A few meters to the left, Melody saw Omar retreating back to camp. A mordaver—a female Muslim—grabbed him by the shoulders, slapped him, and scolded him for shaming Allah.
Melody quit paying attention to that Eastern exchange. A Venus flytrap crept past her, its minute nose sniffing. She swung her saber like a golf club. The flytrap sailed forty meters. It crashed into a Knopf, rattling inside the demon’s rib cage.
The golf swing caused Melody to lose balance. She bumped into Zack. A Venus flytrap chomped on his machete. He flung it like a fisherman casting a line. The flytrap traveled half the distance of Melody’s flytrap.
Melody and Zack pressed their backs together. Her eyes darted for any oncoming Knopfs or Venus flytraps.
“Whaddya think,” Zack asked, “keep moving for the Nexus or get the fuck outta here?”

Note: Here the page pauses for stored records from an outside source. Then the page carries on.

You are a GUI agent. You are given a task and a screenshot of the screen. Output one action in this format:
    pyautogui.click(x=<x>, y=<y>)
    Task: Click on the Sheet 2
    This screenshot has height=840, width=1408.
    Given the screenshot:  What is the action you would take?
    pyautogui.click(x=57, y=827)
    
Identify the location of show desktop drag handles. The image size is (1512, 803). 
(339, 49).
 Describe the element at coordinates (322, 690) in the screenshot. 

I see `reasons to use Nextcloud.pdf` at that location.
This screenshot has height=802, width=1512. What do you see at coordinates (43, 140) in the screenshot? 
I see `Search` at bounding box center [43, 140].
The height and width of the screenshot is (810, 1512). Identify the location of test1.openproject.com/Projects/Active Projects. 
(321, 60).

Melody didn’t answer. She couldn’t believe what she was seeing.
18
Medusa cursed. Because of the Venus flytraps, the phalanx lost all hope of reforming. Less than fifty mordavers were left standing, the others now property of the Knopfs. As soon as a Knopf sucked out a mordaver’s soul, a Bantam swooped down to pick it up.
Medusa caught sight of Zack and Melody. They were back to back, on guard for any additional attack. Wait, Melody was gawking at something. What was it? The Gorgon followed the Australian’s eye line.
Medusa did a double take. No, it couldn’t be! It was a hallucination. Threnody was playing tricks on her. Or perhaps this war finally gave her a nervous breakdown.
No, none of the above. What she saw was real. A sad truth, one that on a subconscious level that made perfect sense.
Fifty yards ahead, a Bantam and a Knopf conversed with Timor.
Timor’s cyclopean eye fell on Medusa. He dismissed the Bantam and the Knopf with a nod, then marched toward the Gorgon. His black-iron, sickle-shaped talons thudded down. Knopfs stepped out of the way, bowing respectively.
“Tim,” Medusa said, voice shaky. “Why?”
“Why not,” Timor said, blowfish cheeks expanding and contracting, his height of thirteen feet towering over Medusa. “I want to be on the winning side for once. Besides, I’m sick of standing by like a peon servant while Anubis and you prance off to his tent for one of your little trysts.”
Medusa couldn’t believe what she was hearing. Was her lover of two millennia so insecure that he imagined her relationship with Anubis was more than a professional arrangement?